Ironically, however, Bangladesh has more insurance companies than its regional peers. With 82 insurers, including 36 life insurance companies and 46 non-life insurers, Bangladesh leads South Asia in numbers, if not in substance. By contrast, India, with more than eight times Bangladesh's population, has only 57 insurance companies, while Malaysia has just 17 insurers. Clearly, Bangladesh has more insurance companies than it needs. It is worth noting that around 60 of the existing insurers were approved during the tenure of the fallen Awami League government. A large number of licences were granted in the name of creating employment opportunities. While this proliferation did generate some jobs, it has, in effect, led to unhealthy competition, performance anomalies and even fraudulent activities, ultimately crippling the sector.
Things have come to such a pass that many insurance companies now seem to be facing serious liquidity crises, which is why they are delaying claim settlements under various pretexts. It would be unwise for the government and regulators to remain indifferent when the sector is in such a mess and a large number of policyholders are being denied their rightful dues.
Newly appointed Chairman of the Insurance Development and Regulatory Authority (IDRA), Mir Nadia Nivin, has recently said that the insurance sector would be overhauled through stronger governance. She also announced plans to introduce risk-based supervision aimed at bringing the industry in line with international standards. However, the regulator needs to do more to reform Bangladesh's insurance industry and align it with regional, if not global, standards.
To this end, restoring public confidence in the insurance sector must be the foremost priority. Trust can only be rebuilt when claims are settled promptly, transparently, and fairly, in accordance with policy terms and regulatory standards.

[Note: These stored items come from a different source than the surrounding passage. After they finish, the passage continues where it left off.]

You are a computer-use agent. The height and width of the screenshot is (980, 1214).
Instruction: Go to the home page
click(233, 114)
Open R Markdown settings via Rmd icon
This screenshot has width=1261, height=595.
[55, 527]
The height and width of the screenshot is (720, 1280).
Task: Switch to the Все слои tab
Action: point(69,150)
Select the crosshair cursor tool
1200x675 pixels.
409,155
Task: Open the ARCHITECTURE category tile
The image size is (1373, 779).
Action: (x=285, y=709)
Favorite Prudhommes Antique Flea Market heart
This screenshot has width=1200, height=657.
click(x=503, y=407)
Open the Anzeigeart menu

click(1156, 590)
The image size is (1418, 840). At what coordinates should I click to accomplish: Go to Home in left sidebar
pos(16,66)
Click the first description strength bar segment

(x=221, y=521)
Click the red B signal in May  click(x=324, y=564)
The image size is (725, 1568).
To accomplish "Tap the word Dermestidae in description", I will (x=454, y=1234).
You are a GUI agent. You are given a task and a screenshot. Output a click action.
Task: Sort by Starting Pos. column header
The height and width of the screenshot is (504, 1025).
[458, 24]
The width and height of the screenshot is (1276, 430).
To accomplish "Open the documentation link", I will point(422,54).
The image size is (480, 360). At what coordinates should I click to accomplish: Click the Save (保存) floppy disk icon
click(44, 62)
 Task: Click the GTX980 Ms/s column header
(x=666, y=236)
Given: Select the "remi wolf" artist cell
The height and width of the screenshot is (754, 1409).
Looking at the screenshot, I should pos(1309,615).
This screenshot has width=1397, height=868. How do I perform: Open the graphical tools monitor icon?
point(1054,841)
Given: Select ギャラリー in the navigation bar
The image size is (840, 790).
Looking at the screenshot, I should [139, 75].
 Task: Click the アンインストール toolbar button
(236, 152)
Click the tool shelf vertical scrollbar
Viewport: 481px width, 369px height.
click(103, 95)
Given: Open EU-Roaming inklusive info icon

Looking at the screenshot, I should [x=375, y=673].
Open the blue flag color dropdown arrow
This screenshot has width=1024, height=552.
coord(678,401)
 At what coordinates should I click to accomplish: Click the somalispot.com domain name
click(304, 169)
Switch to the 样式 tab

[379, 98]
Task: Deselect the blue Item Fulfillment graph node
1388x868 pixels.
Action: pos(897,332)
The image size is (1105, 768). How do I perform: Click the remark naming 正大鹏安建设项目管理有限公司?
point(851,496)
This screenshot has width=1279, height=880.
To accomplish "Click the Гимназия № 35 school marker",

The government would do well to form a taskforce to assess the overall situation. Financially troubled insurance companies should be liquidated or merged with better-performing ones to ease competition and improve service quality. Strict enforcement is needed to ensure that insurance companies adhere to the prescribed timelines for claim settlement. Delays in settling claims not only cause hardship for policyholders but also undermine confidence in the entire sector.
The ministry concerned should strengthen the IDRA to enhance its regulatory and supervisory capacity. Regulators should closely monitor insurers' investment activities and liquidity positions to ensure that funds are managed prudently and remain available to meet claim obligations. Weak oversight in these areas can jeopardise the financial stability of insurance companies and expose policyholders to unnecessary risks.
Finally, the claim verification and settlement process should be modernised through greater use of technology, simplified procedures, and enhanced transparency. Policyholders should be able to track the progress of their claims easily and receive timely updates without facing excessive paperwork or bureaucratic hurdles. Such comprehensive reforms are imperative if the insurance sector is to rebuild its credibility, restore public trust, and fulfil its role as a reliable pillar of financial security and economic development.